(Collected data entries)
"""
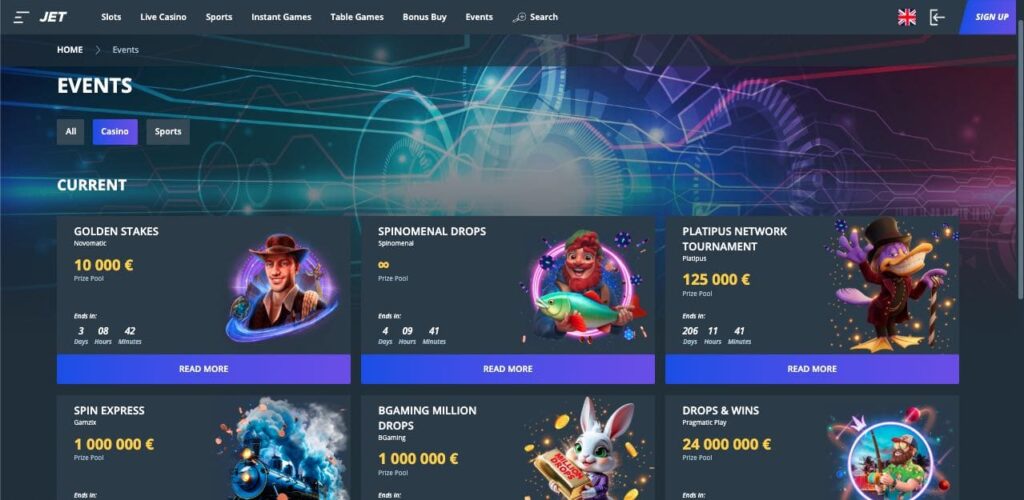Open Platipus duck mascot artwork
The height and width of the screenshot is (500, 1024).
891,284
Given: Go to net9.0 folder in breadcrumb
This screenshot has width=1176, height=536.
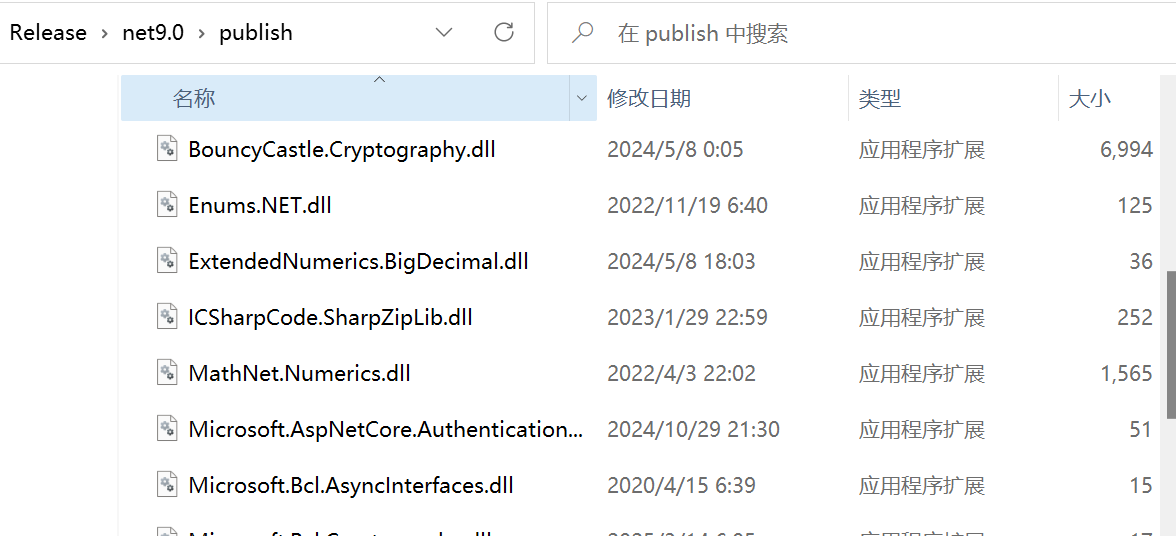Looking at the screenshot, I should [x=153, y=33].
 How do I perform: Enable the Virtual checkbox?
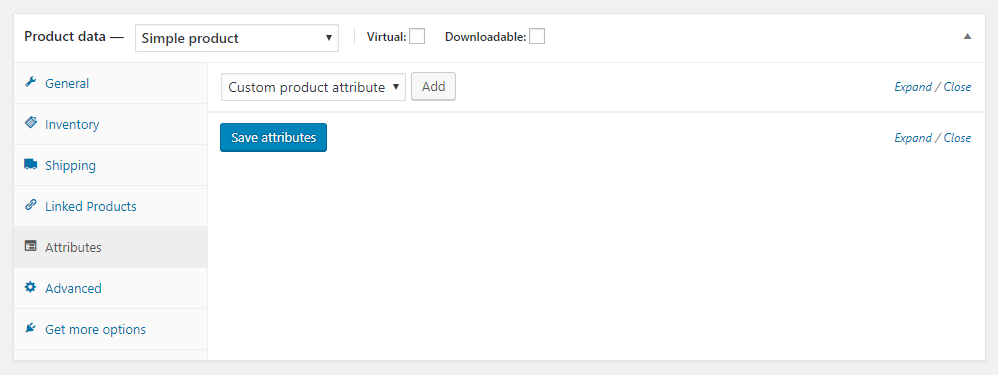pos(417,37)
"""
◆ Task requirements ◆
Output nothing except the lines from the one containing "Given: Go to net9.0 folder in breadcrumb" through the final line of the entries, repeated exactly and free of pictures.

◆ Answer space ◆
Given: Go to net9.0 folder in breadcrumb
This screenshot has width=1176, height=536.
Looking at the screenshot, I should [x=153, y=33].
 How do I perform: Enable the Virtual checkbox?
pos(417,37)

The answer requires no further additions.